Business process management (BPM) is a field of management focused on aligning organizations with the wants and needs of clients. It is a holistic management approach that promotes business effectiveness and efficiency while striving for innovation, flexibility and integration with technology. Business process management attempts to continuously improve processes. It could therefore be described as a “process optimization process”.

A business process is “a collection of related, structured activities that produce a service or product that meet the needs of a client.” These processes are critical to any organization as they generate revenue and often represent a significant proportion of costs. BPM articles and pundits often discuss BPM from one of two viewpoints: people and technology.

Roughly speaking, the idea of Business process is as traditional as concepts of tasks, department, production, outputs. The current management and improvement approach, with formal definitions and technical modeling, has been around since the early 1990s (see business process modeling). However there has been a common confusion in the IT community, as the term ‘business process’ is often used as synonymous of management of middleware processes; or integrating application software tasks. This viewpoint may be overly restrictive. This should be kept in mind when reading software engineering papers which refer to ‘business processes‘ or ‘business process modeling.’
Although the initial focus of BPM was on the automation of mechanistic business processes, it has since been extended to integrate human-driven processes in which human interaction takes place in series or parallel with the mechanistic processes. A common form is where individual steps in the business process which require human intuition or judgment to be performed are assigned to the appropriate members of an organization (as with workflow systems).
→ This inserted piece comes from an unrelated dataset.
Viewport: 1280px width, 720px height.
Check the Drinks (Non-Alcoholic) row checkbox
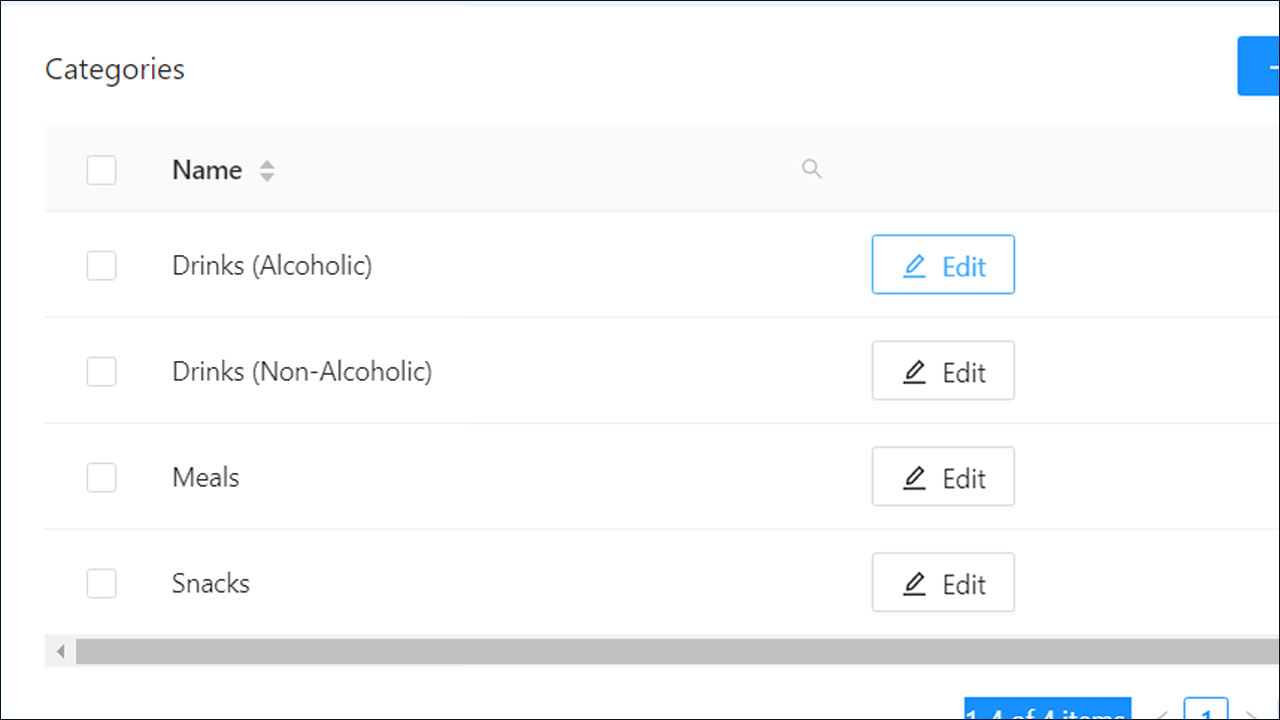coord(101,372)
More advanced forms such as human interaction management are in the complex interaction between human workers in performing a workgroup task. In this case many people and systems interact in structured, ad-hoc, and sometimes completely dynamic ways to complete one to many transactions.

BPM can be used to understand organizations through expanded views that would not otherwise be available to organize and present. These views include the relationships of processes to each other which, when included in the process model, provide for advanced reporting and analysis that would not otherwise be available. BPM is regarded by some as the backbone of enterprise content management.